Our oldest child (the one who gets experimented on by rookie parents) had reached that point in his life where girls were number one on his list of priorities. School, family and helping around the house weren’t even on his list anymore. Our conversations with him were arguments and confrontations more than anything else. It was a rough time for everyone. His two younger sisters were also emotional teens who cried at the drop of a hat and girlish drama was commonplace. But even they were baffled by their brother’s sudden outbursts of anger and everything else that goes along with male hormones run amok.

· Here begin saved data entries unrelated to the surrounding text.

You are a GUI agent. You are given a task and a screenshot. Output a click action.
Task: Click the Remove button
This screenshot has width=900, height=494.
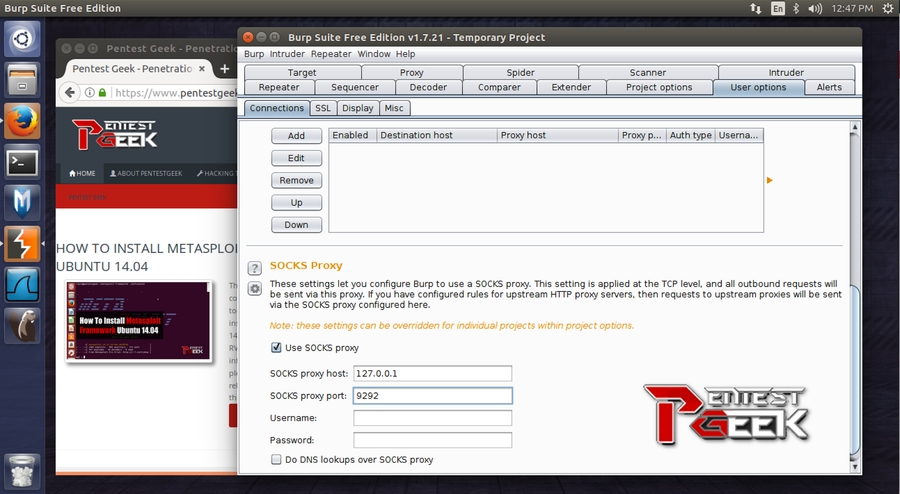coord(296,181)
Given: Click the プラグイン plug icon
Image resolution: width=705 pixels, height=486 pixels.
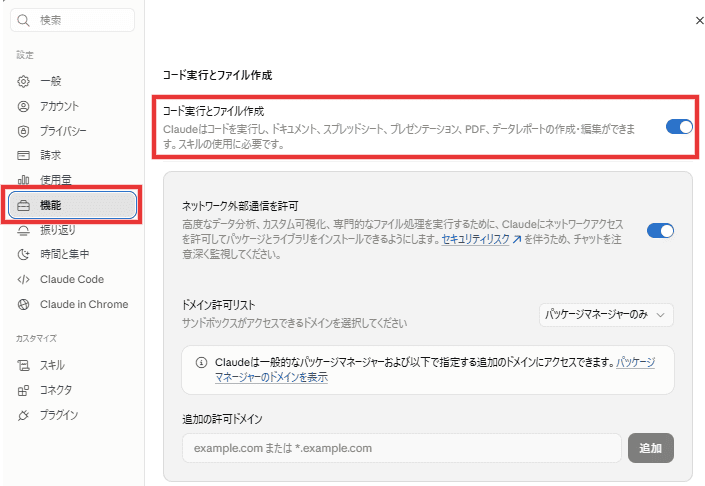Looking at the screenshot, I should pos(23,415).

One evening, an argument began over something simple like homework or whose turn it was to do the dishes and escalated into a private MMA event between my son and husband. My husband isn’t a violent person but he and Colby are both six and a half feet tall. On this night, calm parenting was not going to happen and an angry, out-of-control teen needed to be put into a body hold to calm him down. It resulted in my husband’s shoulder crushing into a wall during the wrestling match. It was bad and emotions were really, really high. I was scared and my daughters were really worried. This kind of thing just didn’t happen in our house.

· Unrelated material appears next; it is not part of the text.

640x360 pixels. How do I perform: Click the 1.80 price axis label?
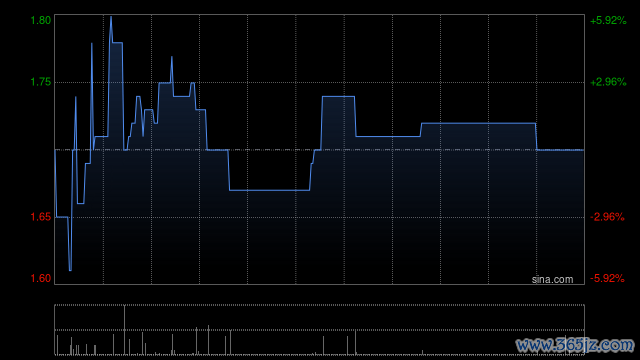[x=41, y=20]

After he had calmed down, my son was told not to come out of his room for the rest of the night and we would just have a discussion about it the next day. We were all tired and emotionally drained. It was quiet for a while until our middle child came upstairs to me in tears and reported, through her sobs “I can smell smoke from Colby’s room. I think it smells like pot.” Her sweet concern for her brother was touching but my heart leaped through my chest. DRUGS?! What? This was not our son! He might be a bit rebellious at home but no other behavior issues had ever been noticed. And no drugs or alcohol ever! The whole family ran to the basement where his room was and sure enough, you could smell marijuana outside of his room. His door was locked. He wouldn’t reply to our knocking. He wouldn’t respond to us pounding. I had visions of my son, stoned out of his mind, laying on his bed in a stupor. As parents, we were frustrated, worried and terrified at the same time. My hubby finally decided to take off the doorknob and break into the bedroom. We were shocked to find no one there! His screen was removed from the window and he was gone. More worry! And BOY was that pot smell strong!

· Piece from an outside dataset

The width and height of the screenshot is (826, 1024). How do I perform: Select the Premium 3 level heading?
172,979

Assuming he had run away, and knowing he was on foot, we rushed down the street from our house, searching, but there was no sign of him. We tried calling his cell phone, but no answer. We really didn’t know what to do and I was kind of starting to panic. It was then that I realized, three houses away from ours, I could still smell the marijuana. Okay…that was weird. He had only been smoking for 10 minutes at the most. I had never used it, but I logically assumed that it wouldn’t travel down the street from inside our house. Would it? Then we noticed our next door neighbor had several cars parked in front of their house. The same neighbor who had an odd interest in small explosives and liked to set them off on the Fourth of July and New Years Eve and scare the crap out of everyone on the block. The same neighbor who occasionally had friends over, partied and smoked weed in his backyard…
After a while, we discovered Colby hiding in the garden in our own backyard, just sitting there. Completely calmed down and not stoned at all. Not aware that we had been searching for him. Not aware that my worried mom imagination had pictured him in a drug rehab facility and dropped out of school, or worse. It’s funny how when you discover your son isn’t using illegal drugs and isn’t a runaway, how relieved you feel. We hugged him and he probably thought we were a little overboard with the affection. When we told him what we assumed had happened, he looked at us like we were crazy!
He grew out of that stage, like teens do and is now a wonderful father himself. When we are all sharing old family stories, we all have a good laugh when someone says “Colby, remember that time you weren’t smoking pot?”